RAMSTEIN AIR BASE, Germany -- “I got something for our daughter to wear.”

Staff Sgt. Josiah knew his wife hated when he picked out clothes for their daughter, but this time there was an unseen benefit.  

At home for his wife to see, he laid out a plain white onesie, and next to it, two gold bars, representative of an almost seven-year journey and a goal that had finally come to fruition. 

A family affair 
Earlier that day, Josiah, the 450th Intelligence Squadron Distributed Ground System Analysis and Reporting Team NCO in charge of North Africa, received notification in a monthly commander’s call that he earned commission to become an intelligence officer through the Senior Leader Enlisted Commissioning Program. SLECP is a commissioning program that enables designated Air Force senior leaders to select enlisted members who are highly talented and exhibit exceptional performance to commission through officer training school.
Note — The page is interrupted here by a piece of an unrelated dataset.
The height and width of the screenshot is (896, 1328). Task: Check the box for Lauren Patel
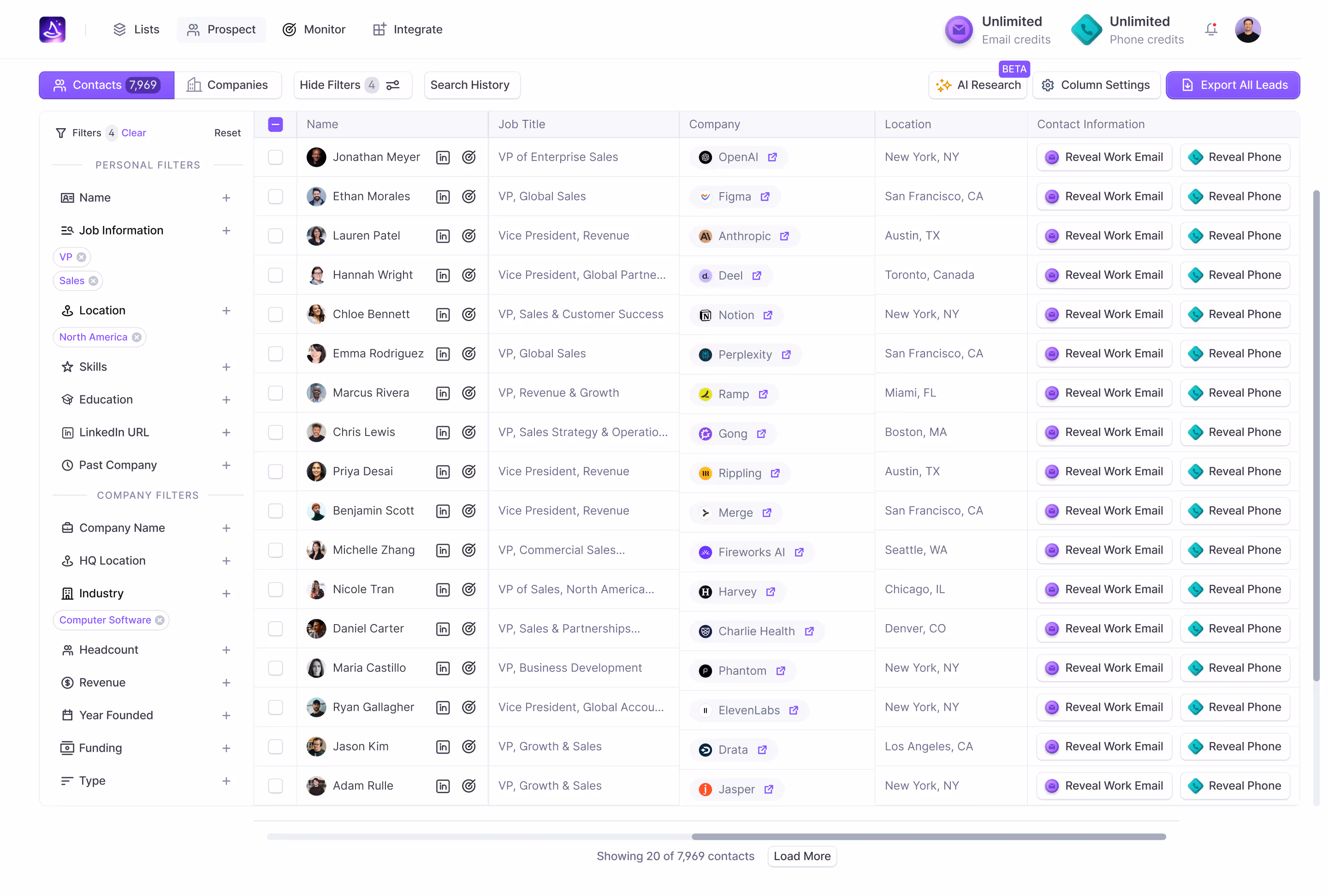pos(275,236)
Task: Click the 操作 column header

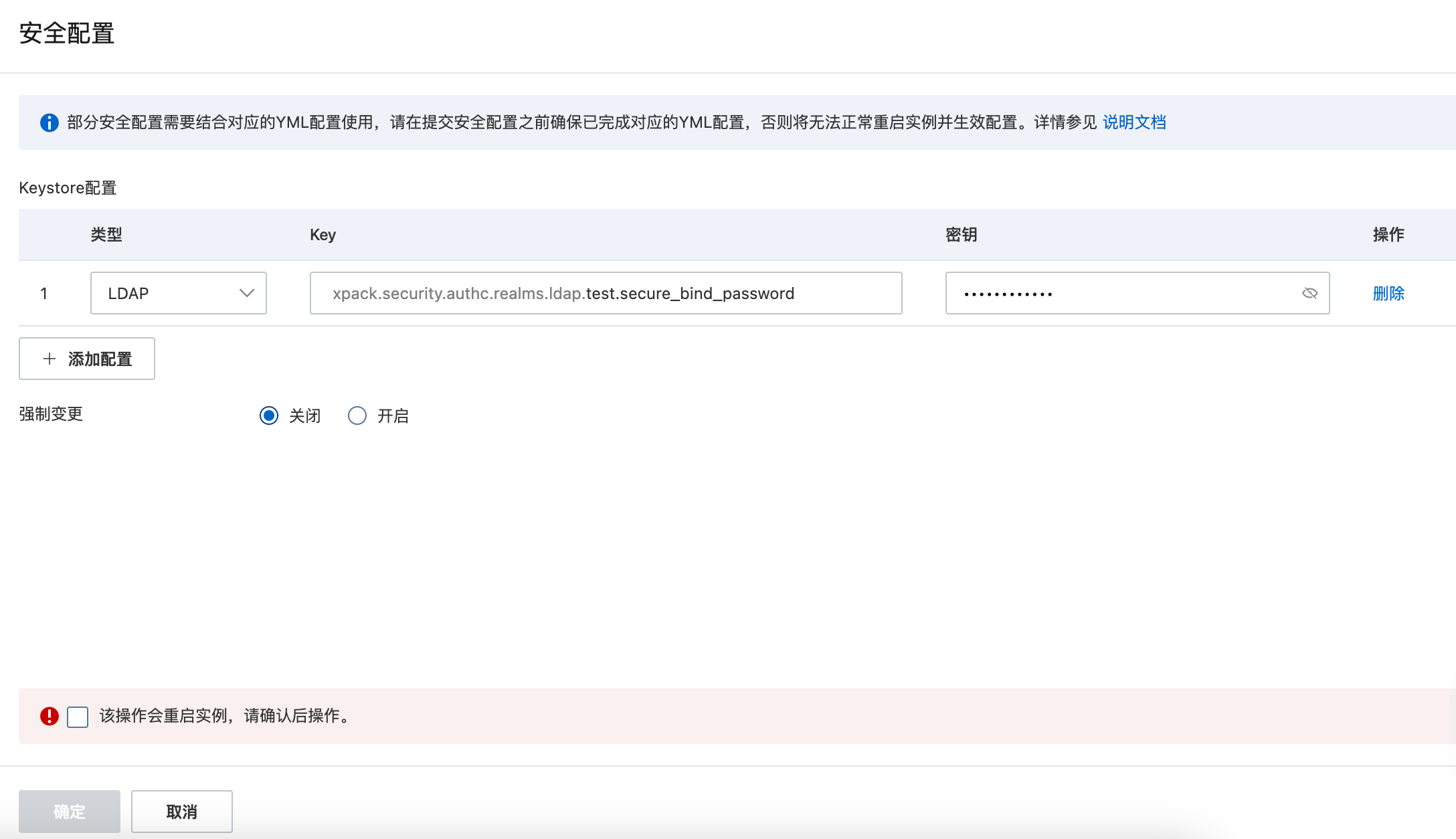Action: 1388,235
After two attempts of applying for a commission through the board process, and two nominations for the SLECP program, he was finally on his way to become an officer. 

Josiah said the rest of the commander’s call was a blur, and all he could think of was coming up with a creative way to let his wife know the good news. 

“It was less about my validation and more about that my amazing wife at home was going to be so thrilled,” said Josiah. “She picked up a lot of where I needed support at home so I could fulfill my goals.” 

Never give up
Josiah said he never intended to make the Air Force a career. He just wanted to get his degree and get out, but shortly after enlisting, that changed. 

“I fell in love with the culture, the people, the structure… and I quickly decided to make it a full-time career,” he said. 

After finishing his bachelor’s degree in psychology in 2015, Josiah applied for OTS for the first time. He ended up applying three more times and getting turned down each time. 

“It is a gut punch because then you really question if you did something wrong,” he said. “You wonder if your application was just not strong enough. Each time my leadership was there to pick me up to keep going.”

Lead as you have been led
The future second lieutenant said he could not quantify the support his leadership gave him as he worked toward his career goals.

“They always looked at what I was capable of first and then let me prove myself in that position,” said Josiah. “As many risks as they took, I tried to make sure they were rewarded for that, too.”
He added that he never felt like rank defined what his capabilities were. 

“It just reinforces that leaders at all levels will invest in you, and it makes you want to be the leader that they were to you,” he said.